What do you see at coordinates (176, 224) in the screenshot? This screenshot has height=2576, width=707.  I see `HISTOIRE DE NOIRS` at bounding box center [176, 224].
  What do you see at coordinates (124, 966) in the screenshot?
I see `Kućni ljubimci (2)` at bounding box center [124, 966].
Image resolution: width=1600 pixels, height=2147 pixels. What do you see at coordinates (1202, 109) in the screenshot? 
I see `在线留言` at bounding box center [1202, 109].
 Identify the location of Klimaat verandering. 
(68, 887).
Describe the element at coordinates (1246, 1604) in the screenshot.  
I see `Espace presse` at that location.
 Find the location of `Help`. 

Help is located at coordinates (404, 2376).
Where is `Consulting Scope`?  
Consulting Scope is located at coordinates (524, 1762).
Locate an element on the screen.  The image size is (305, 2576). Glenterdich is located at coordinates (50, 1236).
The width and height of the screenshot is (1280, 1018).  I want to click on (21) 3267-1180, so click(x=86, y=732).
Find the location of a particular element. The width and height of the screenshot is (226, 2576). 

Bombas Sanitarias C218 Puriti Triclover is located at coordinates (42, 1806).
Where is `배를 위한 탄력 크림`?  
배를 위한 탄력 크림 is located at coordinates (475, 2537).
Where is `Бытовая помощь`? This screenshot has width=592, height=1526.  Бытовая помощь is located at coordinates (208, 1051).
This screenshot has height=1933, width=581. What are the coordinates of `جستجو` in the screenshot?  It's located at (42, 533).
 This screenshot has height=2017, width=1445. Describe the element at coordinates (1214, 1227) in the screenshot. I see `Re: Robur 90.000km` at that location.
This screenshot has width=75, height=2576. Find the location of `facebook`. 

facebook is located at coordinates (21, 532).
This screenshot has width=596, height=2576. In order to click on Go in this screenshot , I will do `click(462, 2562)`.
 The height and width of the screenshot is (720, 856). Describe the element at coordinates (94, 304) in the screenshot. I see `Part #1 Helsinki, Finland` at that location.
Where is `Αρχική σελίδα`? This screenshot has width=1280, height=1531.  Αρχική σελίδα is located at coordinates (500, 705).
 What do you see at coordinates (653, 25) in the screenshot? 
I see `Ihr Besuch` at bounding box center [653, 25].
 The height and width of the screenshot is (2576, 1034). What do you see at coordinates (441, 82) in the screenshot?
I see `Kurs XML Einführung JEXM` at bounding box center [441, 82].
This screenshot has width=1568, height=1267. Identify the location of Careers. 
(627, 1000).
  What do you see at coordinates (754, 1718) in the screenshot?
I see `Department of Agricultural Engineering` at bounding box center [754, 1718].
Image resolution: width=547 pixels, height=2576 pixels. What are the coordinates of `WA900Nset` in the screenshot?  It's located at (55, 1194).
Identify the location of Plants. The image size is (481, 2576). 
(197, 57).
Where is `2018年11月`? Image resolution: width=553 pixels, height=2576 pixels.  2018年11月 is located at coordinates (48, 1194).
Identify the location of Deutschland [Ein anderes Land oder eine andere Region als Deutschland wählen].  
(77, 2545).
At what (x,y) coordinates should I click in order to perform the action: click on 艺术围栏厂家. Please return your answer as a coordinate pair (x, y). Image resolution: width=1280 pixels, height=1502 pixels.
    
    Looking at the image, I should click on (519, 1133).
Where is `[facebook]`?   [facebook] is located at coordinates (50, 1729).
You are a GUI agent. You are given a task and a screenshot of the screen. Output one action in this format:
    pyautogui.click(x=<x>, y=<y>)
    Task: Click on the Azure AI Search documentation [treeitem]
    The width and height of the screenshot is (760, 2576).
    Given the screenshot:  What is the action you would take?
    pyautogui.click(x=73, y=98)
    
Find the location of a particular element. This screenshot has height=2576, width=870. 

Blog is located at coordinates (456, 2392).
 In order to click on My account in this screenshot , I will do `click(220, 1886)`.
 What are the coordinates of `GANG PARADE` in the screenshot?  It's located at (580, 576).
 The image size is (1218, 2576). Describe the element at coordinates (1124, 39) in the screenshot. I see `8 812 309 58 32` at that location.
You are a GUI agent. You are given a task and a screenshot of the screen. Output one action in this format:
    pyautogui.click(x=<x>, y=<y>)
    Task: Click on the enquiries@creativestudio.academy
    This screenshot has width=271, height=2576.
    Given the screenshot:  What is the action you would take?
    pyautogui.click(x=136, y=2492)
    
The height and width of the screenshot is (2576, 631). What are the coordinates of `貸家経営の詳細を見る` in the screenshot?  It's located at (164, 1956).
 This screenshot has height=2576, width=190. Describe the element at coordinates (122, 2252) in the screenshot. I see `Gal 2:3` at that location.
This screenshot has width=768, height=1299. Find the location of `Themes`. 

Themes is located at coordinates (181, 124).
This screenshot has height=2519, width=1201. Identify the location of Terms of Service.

■ REQUIREMENTS
Please swap "Find the location of" for "Locate" throughout the material above and give it back with nothing else altered.

■ CORRECT RESULT
What do you see at coordinates (176, 224) in the screenshot? This screenshot has height=2576, width=707.  I see `HISTOIRE DE NOIRS` at bounding box center [176, 224].
  What do you see at coordinates (124, 966) in the screenshot?
I see `Kućni ljubimci (2)` at bounding box center [124, 966].
Image resolution: width=1600 pixels, height=2147 pixels. What do you see at coordinates (1202, 109) in the screenshot? 
I see `在线留言` at bounding box center [1202, 109].
 Identify the location of Klimaat verandering. 
(68, 887).
Describe the element at coordinates (1246, 1604) in the screenshot.  
I see `Espace presse` at that location.
 Locate `Help`. 

Help is located at coordinates (404, 2376).
Where is `Consulting Scope`?  
Consulting Scope is located at coordinates (524, 1762).
Locate an element on the screen.  The image size is (305, 2576). Glenterdich is located at coordinates (50, 1236).
The width and height of the screenshot is (1280, 1018).  I want to click on (21) 3267-1180, so click(x=86, y=732).
Locate a particular element. The width and height of the screenshot is (226, 2576). 

Bombas Sanitarias C218 Puriti Triclover is located at coordinates (42, 1806).
Where is `배를 위한 탄력 크림`?  
배를 위한 탄력 크림 is located at coordinates (475, 2537).
Where is `Бытовая помощь`? This screenshot has width=592, height=1526.  Бытовая помощь is located at coordinates (208, 1051).
This screenshot has height=1933, width=581. What are the coordinates of `جستجو` in the screenshot?  It's located at (42, 533).
 This screenshot has height=2017, width=1445. Describe the element at coordinates (1214, 1227) in the screenshot. I see `Re: Robur 90.000km` at that location.
This screenshot has width=75, height=2576. Locate `facebook`. 

facebook is located at coordinates (21, 532).
This screenshot has width=596, height=2576. In order to click on Go in this screenshot , I will do `click(462, 2562)`.
 The height and width of the screenshot is (720, 856). Describe the element at coordinates (94, 304) in the screenshot. I see `Part #1 Helsinki, Finland` at that location.
Where is `Αρχική σελίδα`? This screenshot has width=1280, height=1531.  Αρχική σελίδα is located at coordinates (500, 705).
 What do you see at coordinates (653, 25) in the screenshot? 
I see `Ihr Besuch` at bounding box center [653, 25].
 The height and width of the screenshot is (2576, 1034). What do you see at coordinates (441, 82) in the screenshot?
I see `Kurs XML Einführung JEXM` at bounding box center [441, 82].
This screenshot has width=1568, height=1267. Identify the location of Careers. 
(627, 1000).
  What do you see at coordinates (754, 1718) in the screenshot?
I see `Department of Agricultural Engineering` at bounding box center [754, 1718].
Image resolution: width=547 pixels, height=2576 pixels. What are the coordinates of `WA900Nset` in the screenshot?  It's located at (55, 1194).
Identify the location of Plants. The image size is (481, 2576). 
(197, 57).
Where is `2018年11月`? Image resolution: width=553 pixels, height=2576 pixels.  2018年11月 is located at coordinates (48, 1194).
Identify the location of Deutschland [Ein anderes Land oder eine andere Region als Deutschland wählen].  
(77, 2545).
At what (x,y) coordinates should I click in order to perform the action: click on 艺术围栏厂家. Please return your answer as a coordinate pair (x, y). Image resolution: width=1280 pixels, height=1502 pixels.
    
    Looking at the image, I should click on (519, 1133).
Where is `[facebook]`?   [facebook] is located at coordinates (50, 1729).
You are a GUI agent. You are given a task and a screenshot of the screen. Output one action in this format:
    pyautogui.click(x=<x>, y=<y>)
    Task: Click on the Azure AI Search documentation [treeitem]
    The width and height of the screenshot is (760, 2576).
    Given the screenshot:  What is the action you would take?
    pyautogui.click(x=73, y=98)
    
Locate a particular element. This screenshot has height=2576, width=870. 

Blog is located at coordinates (456, 2392).
 In order to click on My account in this screenshot , I will do `click(220, 1886)`.
 What are the coordinates of `GANG PARADE` in the screenshot?  It's located at (580, 576).
 The image size is (1218, 2576). Describe the element at coordinates (1124, 39) in the screenshot. I see `8 812 309 58 32` at that location.
You are a GUI agent. You are given a task and a screenshot of the screen. Output one action in this format:
    pyautogui.click(x=<x>, y=<y>)
    Task: Click on the enquiries@creativestudio.academy
    This screenshot has width=271, height=2576.
    Given the screenshot:  What is the action you would take?
    pyautogui.click(x=136, y=2492)
    
The height and width of the screenshot is (2576, 631). What are the coordinates of `貸家経営の詳細を見る` in the screenshot?  It's located at (164, 1956).
 This screenshot has height=2576, width=190. Describe the element at coordinates (122, 2252) in the screenshot. I see `Gal 2:3` at that location.
This screenshot has width=768, height=1299. Locate `Themes`. 

Themes is located at coordinates (181, 124).
This screenshot has height=2519, width=1201. Identify the location of Terms of Service.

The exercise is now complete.